Focusing: connecting to the “felt-sense of the body
Another important method I utilize, which is related but different than basic Mindfulness, is a psychotherapeutic process developed by psychotherapist Eugene Gendlin. It involves holding a kind of open, non-judging attention to an internal knowing which is directly experienced but is not yet in words. Focusing can, among other things, be used to help one become clear about what one feels or wants, to obtain new insights about one’s situation, and to stimulate change or healing of the situation. Focusing is set apart from other methods of inner awareness by three qualities: something called the “felt sense”, a quality of engaged accepting attention, and a researched-based technique that facilitates change.
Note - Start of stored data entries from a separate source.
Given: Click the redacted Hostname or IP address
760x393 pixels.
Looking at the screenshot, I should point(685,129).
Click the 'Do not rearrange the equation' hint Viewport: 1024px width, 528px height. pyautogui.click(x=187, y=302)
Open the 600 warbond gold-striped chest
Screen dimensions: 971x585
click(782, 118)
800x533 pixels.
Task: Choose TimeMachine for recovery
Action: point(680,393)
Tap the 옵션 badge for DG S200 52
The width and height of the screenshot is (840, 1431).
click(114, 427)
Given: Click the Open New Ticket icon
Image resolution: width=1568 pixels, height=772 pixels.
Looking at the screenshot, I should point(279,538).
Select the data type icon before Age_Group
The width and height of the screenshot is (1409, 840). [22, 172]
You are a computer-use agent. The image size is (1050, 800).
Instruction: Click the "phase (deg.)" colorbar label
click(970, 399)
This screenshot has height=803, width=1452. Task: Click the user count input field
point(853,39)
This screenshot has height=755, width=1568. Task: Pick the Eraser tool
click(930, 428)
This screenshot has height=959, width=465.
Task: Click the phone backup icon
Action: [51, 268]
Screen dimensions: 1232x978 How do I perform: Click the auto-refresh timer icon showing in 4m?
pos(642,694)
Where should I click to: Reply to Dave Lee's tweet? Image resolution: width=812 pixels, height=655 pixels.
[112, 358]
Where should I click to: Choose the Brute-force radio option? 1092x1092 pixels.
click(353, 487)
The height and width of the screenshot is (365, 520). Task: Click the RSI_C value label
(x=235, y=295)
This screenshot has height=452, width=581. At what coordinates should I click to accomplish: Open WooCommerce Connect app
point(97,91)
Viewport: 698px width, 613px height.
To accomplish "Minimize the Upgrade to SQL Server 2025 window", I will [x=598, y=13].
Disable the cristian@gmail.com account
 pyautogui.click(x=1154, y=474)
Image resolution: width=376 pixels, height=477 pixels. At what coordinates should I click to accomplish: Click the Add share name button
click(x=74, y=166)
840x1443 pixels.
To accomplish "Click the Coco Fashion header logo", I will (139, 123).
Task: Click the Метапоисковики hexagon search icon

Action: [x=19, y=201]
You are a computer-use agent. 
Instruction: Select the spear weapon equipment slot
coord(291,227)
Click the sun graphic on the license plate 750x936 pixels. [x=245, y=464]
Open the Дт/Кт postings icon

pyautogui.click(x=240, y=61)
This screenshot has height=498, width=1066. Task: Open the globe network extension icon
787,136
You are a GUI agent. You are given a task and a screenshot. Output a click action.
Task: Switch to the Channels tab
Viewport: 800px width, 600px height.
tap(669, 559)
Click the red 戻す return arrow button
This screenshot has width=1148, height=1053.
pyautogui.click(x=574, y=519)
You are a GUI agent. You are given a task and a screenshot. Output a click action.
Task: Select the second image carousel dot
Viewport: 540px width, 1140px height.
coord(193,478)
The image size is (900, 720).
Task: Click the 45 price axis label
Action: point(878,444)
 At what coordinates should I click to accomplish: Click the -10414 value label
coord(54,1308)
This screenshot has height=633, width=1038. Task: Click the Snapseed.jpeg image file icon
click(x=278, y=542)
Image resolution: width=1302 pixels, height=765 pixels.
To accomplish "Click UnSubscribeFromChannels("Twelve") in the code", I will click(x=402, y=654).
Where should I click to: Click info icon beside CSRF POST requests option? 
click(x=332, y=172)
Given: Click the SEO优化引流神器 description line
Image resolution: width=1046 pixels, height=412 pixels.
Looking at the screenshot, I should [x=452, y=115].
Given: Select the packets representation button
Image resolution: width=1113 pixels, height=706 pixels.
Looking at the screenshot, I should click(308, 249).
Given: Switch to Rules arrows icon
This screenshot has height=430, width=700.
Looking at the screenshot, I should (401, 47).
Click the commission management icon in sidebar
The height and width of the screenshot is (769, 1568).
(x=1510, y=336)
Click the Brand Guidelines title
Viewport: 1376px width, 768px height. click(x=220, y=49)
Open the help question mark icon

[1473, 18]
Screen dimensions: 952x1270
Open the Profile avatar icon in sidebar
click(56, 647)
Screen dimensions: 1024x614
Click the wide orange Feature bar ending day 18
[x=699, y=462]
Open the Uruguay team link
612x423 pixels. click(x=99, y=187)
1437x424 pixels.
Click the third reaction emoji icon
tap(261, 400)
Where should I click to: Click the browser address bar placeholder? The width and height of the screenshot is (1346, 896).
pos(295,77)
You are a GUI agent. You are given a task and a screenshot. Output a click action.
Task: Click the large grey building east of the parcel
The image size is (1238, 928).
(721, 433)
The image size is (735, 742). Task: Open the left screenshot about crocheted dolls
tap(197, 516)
Studies in therapy have show that the success of psychotherapy mostly lies in what the patient does inside her/himself during the therapy sessions. Specifically, that if a patient can focus inside herself with a subtle internal bodily awareness — becoming aware of a “felt sense” which contains important information— then through that attention, keys to the resolution of the problems usually arise.
Why Meditation Works in lessening Reactivity
Practicing meditation has been shown to induce changes in the body, specifically the brain and nervous system. Through meditation we can “rewire” our neural programing, the major contributor to emotional reactivity. By doing so, we can positively regulate the body’s “fight or flight” response, which is governed by the autonomic nervous system (and an organ in the brain called the amygdalla). It regulates many organs and muscles, including functions such as the heartbeat, sweating, breathing, and digestion, and does so automatically.
The autonomic nervous system is divided into two parts:
The sympathetic nervous system helps mobilize the body for action. When a person is under stress, it produces the fight-flight-freeze response: the heart rate and breathing rate go up, for example, the blood vessels narrow (restricting the flow of blood), and muscles tighten.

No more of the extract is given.